He was far too old now, couldn’t see or hear as well, and had a touch of arthritis, and collecting a dozen balls was probably more than he could handle, so he went to practice less often. She did not like to think about his ending; he’d been with her as long as she’d been with Sally Freeman.
She often thought that if it had not been for Nameless the puppy, she might not have succeeded in her partnership with Sally. It had been the dog who had forced Ashley and her to find a common ground. Dogs, she thought, managed that sort of thing pretty effortlessly. In the days after the divorce, when Sally and Ashley had come to live with her, Hope had been greeted with all the impassiveness that a sullen seven-year-old could muster. All the anger and hurt Ashley felt had pretty much been ignored by Nameless, who had been overjoyed at the arrival of a child, especially one with Ashley’s energy. So Hope had enlisted Ashley in exercising the puppy with her, and training him, which they did with mixed results-he was adept at retrieving, clueless when it came to the furniture. And so, by talking about the dog’s successes and failures, they had reached first a détente, then an understanding, and finally a sense of sharing, which had broken through many of the other barriers that they’d faced.
Hope rubbed Nameless behind the ears. She owed him far more than he owed her, she thought. “Hungry?” she asked. “Want some dog food?”
Nameless barked once. A stupid question to ask a dog, she thought, but one they certainly liked to hear. She walked into the kitchen and grabbed the dog bowl off the floor, as she began to think about what she might prepare for Sally and herself for dinner. Something interesting, she decided. A piece of wild salmon with a fennel cream sauce and risotto. She was an excellent cook and took pride in what she made. Nameless sat, tail sweeping the floor, anticipating. “We’re the same, you and I,” she said to the dog. “We’re both waiting for something.

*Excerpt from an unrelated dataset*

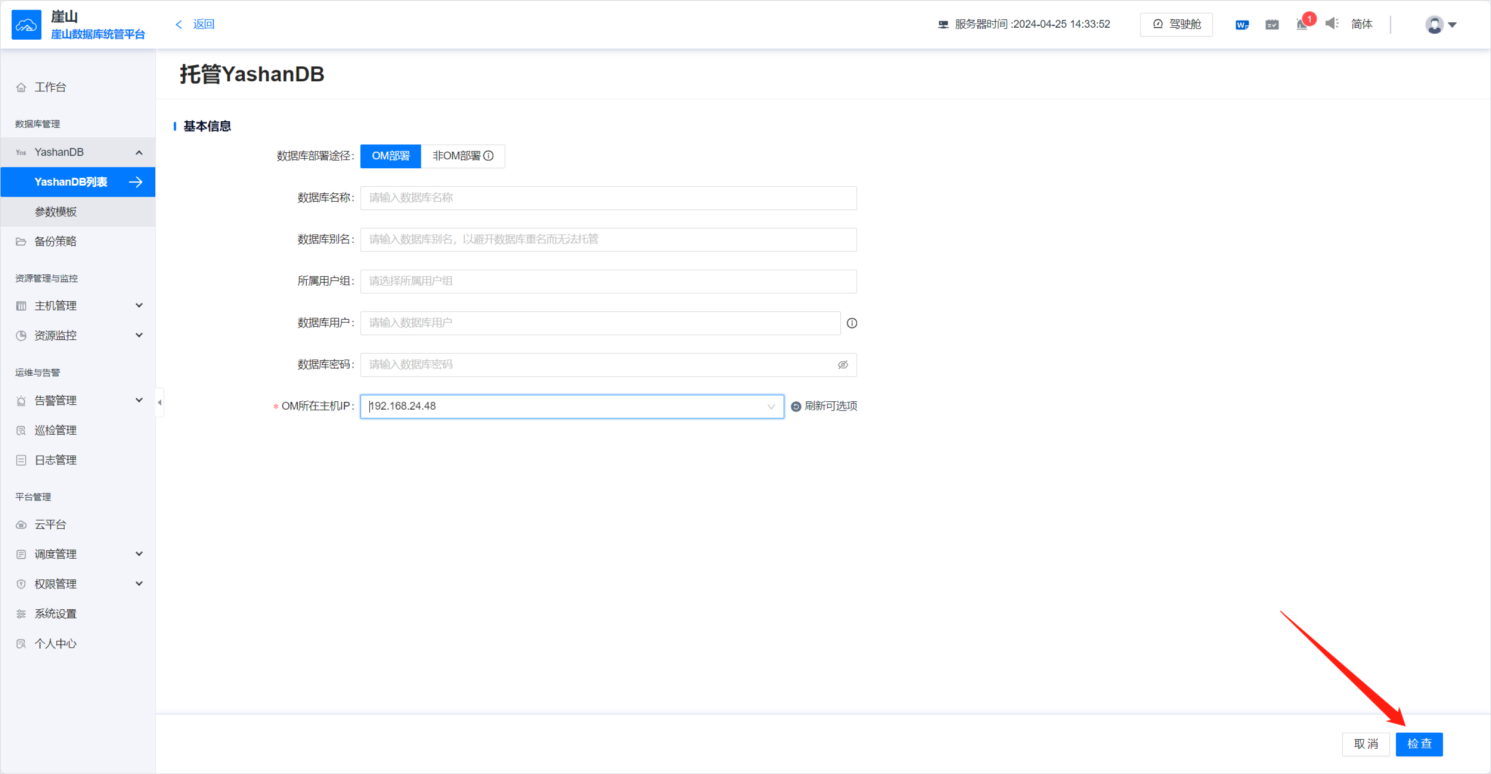Open 日志管理 log management
This screenshot has height=774, width=1491.
coord(55,460)
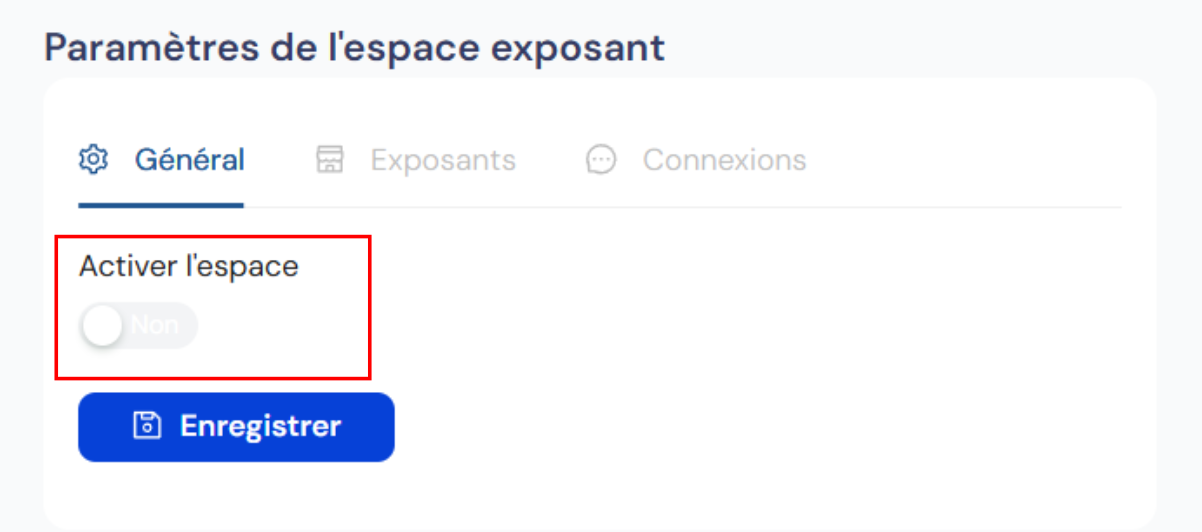Click the 'Non' text on the switch

point(154,325)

The difference is, you know it’s dinner, and I’m not sure what is in store for me.”
Scott Freeman looked around and thought about the moments in life when loneliness appears completely unexpectedly.
He had slumped into an aging Queen Anne armchair and stared out the window toward the darkness creeping through the last October leaves on the trees. He had some papers to correct, a class lecture to prepare, some reading he needed to do-a colleague’s manuscript had arrived in the day’s mail from the University Press and he was on the peer-review panel, and there were at least a half dozen requests from history majors for advice on course selections.
He was also stymied in the midst of a piece of his own writing, an essay on the curious nature of fighting in the Revolutionary War, where one moment was endowed with utter savagery, and another, with a kind of medieval chivalry, as when Washington had returned a British general’s lost dog to him in the midst of the battle of Princeton.
Much to do, he thought. Out loud, to no one except himself, he said, “You’ve got a full plate.”
And in that moment, it all meant nothing.
He considered this thought and realized instead, it might all mean nothing.
It depended upon what he did next.
He looked away from the fading afternoon light and let his eyes scour across the letter that he’d found in Ashley’s bureau. He read each word for the hundredth time and felt as trapped as when he’d first discovered it. Then, he mentally reviewed every word, every inflection, every tone, in everything she had said to him when he’d called her.
Scott leaned back and closed his eyes. What he had to do was try to imagine himself in Ashley’s position. You know your own daughter, he told himself. What is going on?
This question echoed in his imagination.
The first thing, he insisted to himself, was to discover who’d written the letter. Then he could independently assess the person, without intruding on his daughter’s life. If he was skillful he could reach a conclusion about the individual without involving anyone-or, at least, not involving anyone who would tell Ashley that he was poking around in her private life. When, as he hoped was true, he discovered that the letter was merely unsettling and inappropriate and nothing more, he could relax and allow Ashley the freedom to extricate herself from the unwanted attention and get on with her life. In fact, he could probably manage all this without even involving Ashley’s mother or her partner, which was his preferred course of events.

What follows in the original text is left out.